** WORK REQUIRED **
Update the listing below by changing every "Accept All" to "Allow All", keeping everything else the same.

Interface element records
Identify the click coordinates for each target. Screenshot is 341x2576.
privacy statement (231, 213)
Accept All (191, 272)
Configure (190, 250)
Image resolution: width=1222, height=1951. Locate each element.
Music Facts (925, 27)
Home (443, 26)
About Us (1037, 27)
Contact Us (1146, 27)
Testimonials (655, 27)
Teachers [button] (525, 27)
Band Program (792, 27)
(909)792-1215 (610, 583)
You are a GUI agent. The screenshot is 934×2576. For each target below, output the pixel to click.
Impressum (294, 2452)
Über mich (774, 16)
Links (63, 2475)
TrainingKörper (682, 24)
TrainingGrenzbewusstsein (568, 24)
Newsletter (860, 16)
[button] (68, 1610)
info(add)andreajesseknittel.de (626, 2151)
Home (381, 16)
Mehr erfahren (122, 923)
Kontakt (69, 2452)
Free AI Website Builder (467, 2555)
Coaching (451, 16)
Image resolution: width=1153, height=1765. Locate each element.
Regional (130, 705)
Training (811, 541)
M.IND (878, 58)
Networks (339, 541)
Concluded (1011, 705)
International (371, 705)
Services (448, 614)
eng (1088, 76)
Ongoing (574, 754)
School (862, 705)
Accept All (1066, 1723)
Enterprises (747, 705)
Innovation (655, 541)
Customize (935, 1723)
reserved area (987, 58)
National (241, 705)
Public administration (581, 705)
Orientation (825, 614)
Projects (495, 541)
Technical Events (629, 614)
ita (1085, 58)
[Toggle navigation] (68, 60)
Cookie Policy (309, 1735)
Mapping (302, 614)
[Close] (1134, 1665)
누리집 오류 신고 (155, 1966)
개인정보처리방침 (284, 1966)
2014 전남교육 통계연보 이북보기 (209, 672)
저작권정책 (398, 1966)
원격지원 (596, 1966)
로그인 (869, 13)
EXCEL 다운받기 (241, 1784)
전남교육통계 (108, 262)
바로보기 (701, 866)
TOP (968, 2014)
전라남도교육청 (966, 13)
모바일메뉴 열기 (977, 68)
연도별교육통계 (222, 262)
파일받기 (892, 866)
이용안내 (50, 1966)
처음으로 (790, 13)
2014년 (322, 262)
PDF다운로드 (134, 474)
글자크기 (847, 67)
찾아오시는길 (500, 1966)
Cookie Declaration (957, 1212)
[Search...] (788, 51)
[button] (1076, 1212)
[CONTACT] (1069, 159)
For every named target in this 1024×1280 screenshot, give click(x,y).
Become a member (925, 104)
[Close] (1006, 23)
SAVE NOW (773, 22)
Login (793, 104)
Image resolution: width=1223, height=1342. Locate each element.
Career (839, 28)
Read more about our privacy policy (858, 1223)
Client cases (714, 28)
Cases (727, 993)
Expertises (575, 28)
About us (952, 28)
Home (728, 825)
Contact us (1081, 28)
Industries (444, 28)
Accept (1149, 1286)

** EXERCISE RESULT **
Identify the click coordinates for each target. Screenshot is 341x2576.
privacy statement (231, 213)
Allow All (191, 272)
Configure (190, 250)
Image resolution: width=1222, height=1951. Locate each element.
Music Facts (925, 27)
Home (443, 26)
About Us (1037, 27)
Contact Us (1146, 27)
Testimonials (655, 27)
Teachers [button] (525, 27)
Band Program (792, 27)
(909)792-1215 (610, 583)
You are a GUI agent. The screenshot is 934×2576. For each target below, output the pixel to click.
Impressum (294, 2452)
Über mich (774, 16)
Links (63, 2475)
TrainingKörper (682, 24)
TrainingGrenzbewusstsein (568, 24)
Newsletter (860, 16)
[button] (68, 1610)
info(add)andreajesseknittel.de (626, 2151)
Home (381, 16)
Mehr erfahren (122, 923)
Kontakt (69, 2452)
Free AI Website Builder (467, 2555)
Coaching (451, 16)
Image resolution: width=1153, height=1765. Locate each element.
Regional (130, 705)
Training (811, 541)
M.IND (878, 58)
Networks (339, 541)
Concluded (1011, 705)
International (371, 705)
Services (448, 614)
eng (1088, 76)
Ongoing (574, 754)
School (862, 705)
Allow All (1066, 1723)
Enterprises (747, 705)
Innovation (655, 541)
Customize (935, 1723)
reserved area (987, 58)
National (241, 705)
Public administration (581, 705)
Orientation (825, 614)
Projects (495, 541)
Technical Events (629, 614)
ita (1085, 58)
[Toggle navigation] (68, 60)
Cookie Policy (309, 1735)
Mapping (302, 614)
[Close] (1134, 1665)
누리집 오류 신고 (155, 1966)
개인정보처리방침 (284, 1966)
2014 전남교육 통계연보 이북보기 (209, 672)
저작권정책 (398, 1966)
원격지원 (596, 1966)
로그인 (869, 13)
EXCEL 다운받기 (241, 1784)
전남교육통계 (108, 262)
바로보기 (701, 866)
TOP (968, 2014)
전라남도교육청 (966, 13)
모바일메뉴 열기 (977, 68)
연도별교육통계 (222, 262)
파일받기 (892, 866)
이용안내 (50, 1966)
처음으로 (790, 13)
2014년 (322, 262)
PDF다운로드 (134, 474)
글자크기 (847, 67)
찾아오시는길 (500, 1966)
Cookie Declaration (957, 1212)
[Search...] (788, 51)
[button] (1076, 1212)
[CONTACT] (1069, 159)
For every named target in this 1024×1280 screenshot, give click(x,y).
Become a member (925, 104)
[Close] (1006, 23)
SAVE NOW (773, 22)
Login (793, 104)
Image resolution: width=1223, height=1342. Locate each element.
Career (839, 28)
Read more about our privacy policy (858, 1223)
Client cases (714, 28)
Cases (727, 993)
Expertises (575, 28)
About us (952, 28)
Home (728, 825)
Contact us (1081, 28)
Industries (444, 28)
Accept (1149, 1286)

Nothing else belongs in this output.